A flight to Kingston is scheduled for August 11, with several dozen criminals booked in to be returned to the island nation after criminal convictions including rape, murder and drug offences triggered deportation orders.
Taking to Twitter, Ms Abbott said she was “shocked” to learn of the plans for another mass deportation of foreign nationals who have “lived in the UK for over 20 years”, calling the policy “wrong”.
“Despite government claims, most of those scheduled for deportation have only minor, non-violent offences on their record,” Abbott claimed. “The Home Office must cancel these flights and end the Hostile Environment.”
Abbott subsequently retweeted the Movement for Justice campaign which advocates an end to deportations, which praised efforts by left-wing lawyers who have managed to prevent five criminals from leaving on the scheduled flight on Wednesday.
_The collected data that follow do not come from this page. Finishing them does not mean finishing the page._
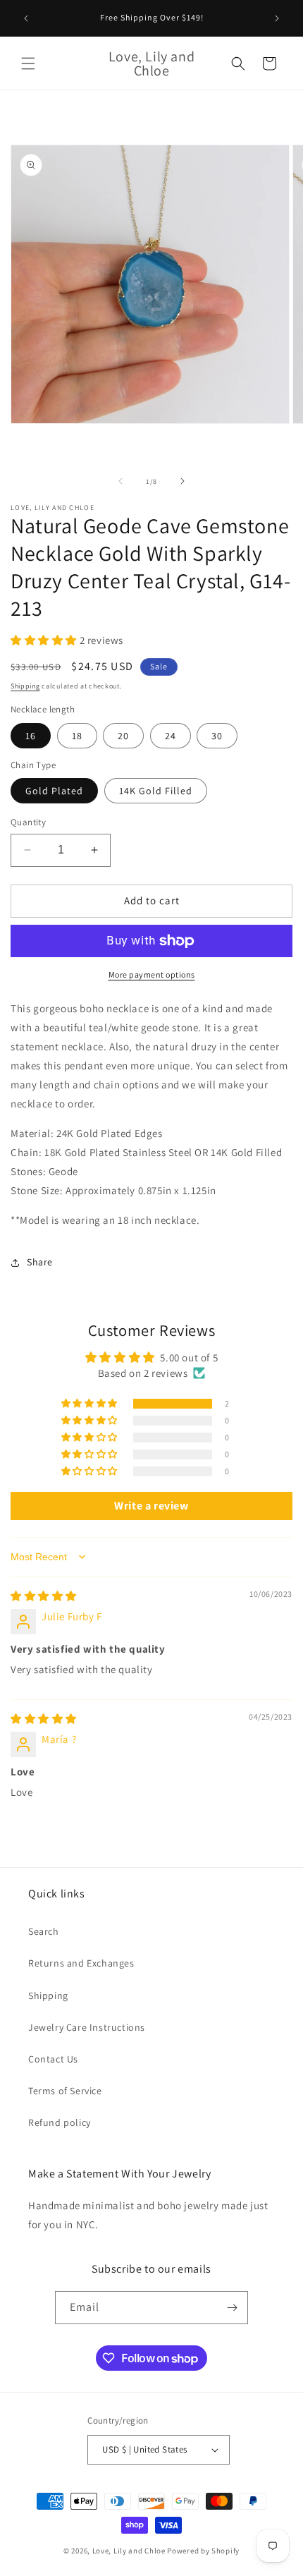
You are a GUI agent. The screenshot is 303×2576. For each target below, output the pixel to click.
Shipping (25, 686)
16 (30, 735)
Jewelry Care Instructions (86, 2027)
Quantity (28, 822)
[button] (28, 63)
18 (77, 735)
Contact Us (53, 2059)
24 (170, 735)
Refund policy (59, 2122)
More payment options (152, 974)
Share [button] (40, 1262)
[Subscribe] (231, 2307)
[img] (44, 1596)
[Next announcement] (276, 18)
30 (217, 735)
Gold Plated (54, 790)
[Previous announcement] (26, 18)
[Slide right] (182, 481)
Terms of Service (65, 2090)
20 (123, 735)
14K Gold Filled (155, 790)
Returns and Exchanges (81, 1963)
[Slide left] (120, 481)
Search (43, 1931)
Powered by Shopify (203, 2551)
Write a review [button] (151, 1505)
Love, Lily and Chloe (129, 2551)
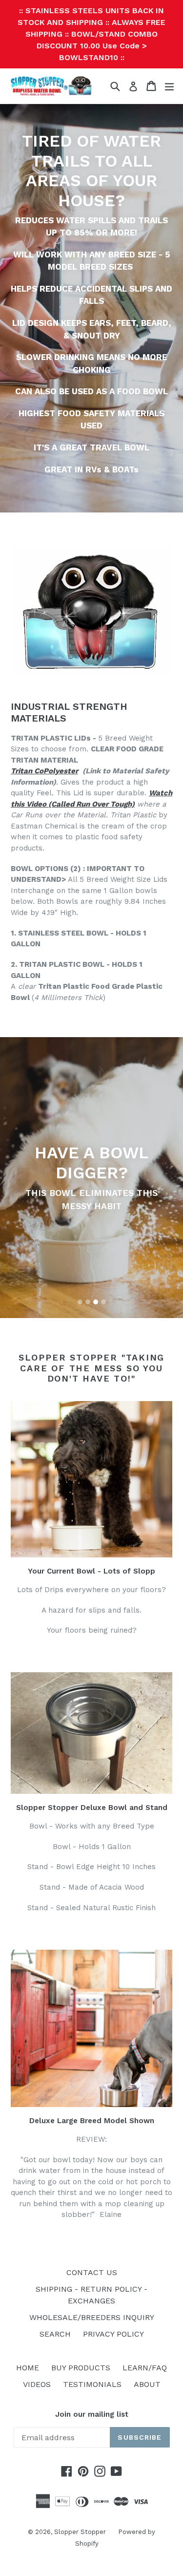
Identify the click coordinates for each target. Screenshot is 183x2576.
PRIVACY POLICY (113, 2334)
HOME (27, 2367)
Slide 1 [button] (80, 1301)
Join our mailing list (91, 2414)
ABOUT (147, 2384)
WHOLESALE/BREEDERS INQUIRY (91, 2317)
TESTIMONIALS (92, 2384)
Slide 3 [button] (95, 1301)
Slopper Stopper (80, 2531)
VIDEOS (37, 2384)
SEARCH (55, 2334)
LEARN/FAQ (144, 2367)
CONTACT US (91, 2272)
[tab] (80, 1301)
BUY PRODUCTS (80, 2367)
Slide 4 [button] (103, 1301)
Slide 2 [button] (87, 1301)
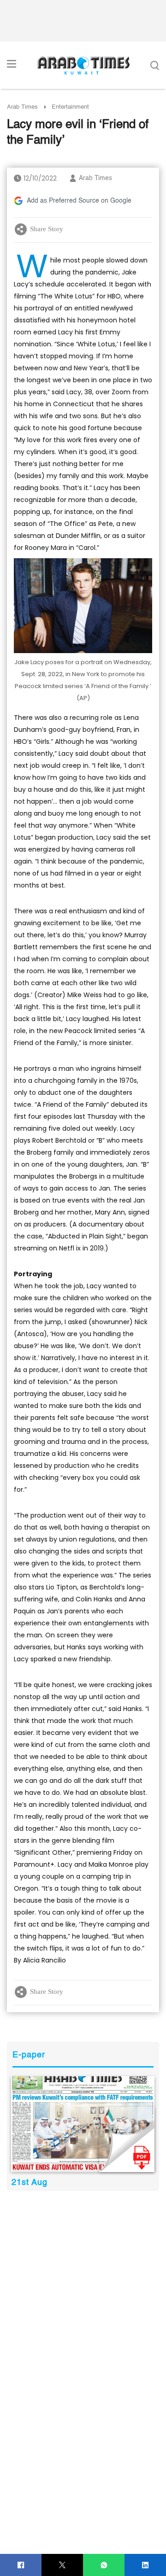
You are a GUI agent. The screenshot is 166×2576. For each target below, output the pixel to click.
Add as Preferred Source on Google (79, 201)
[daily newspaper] (82, 2124)
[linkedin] (145, 2565)
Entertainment (70, 107)
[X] (62, 2565)
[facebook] (21, 2565)
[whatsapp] (104, 2565)
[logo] (83, 65)
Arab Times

Diane Abbott was shadow home secretary during Jeremy Corbyn’s reign as Labour leader and would have been in charge of deportation orders had Labour won the 2019 general election.
The first charter flight back to Jamaica took place late last year, with Priti Patel refusing to be apologetic for removing foreign offenders from Britain.
“The British public rightly expect foreign national offenders to be removed from our country. These people have violated our laws and values, and I am unapologetic in my determination to remove these convicted foreign rapists, murderers, and child sex offenders from our country,” Patel said at the time.
Commenting on the latest scheduled charter flight, a Home Office spokesperson said: “People who come to this country and commit crimes should be expected to be removed. That is why we regularly operate charter flights to different countries – to remove foreign offenders, and those who have no right to be in the country but refused or failed to leave voluntarily.”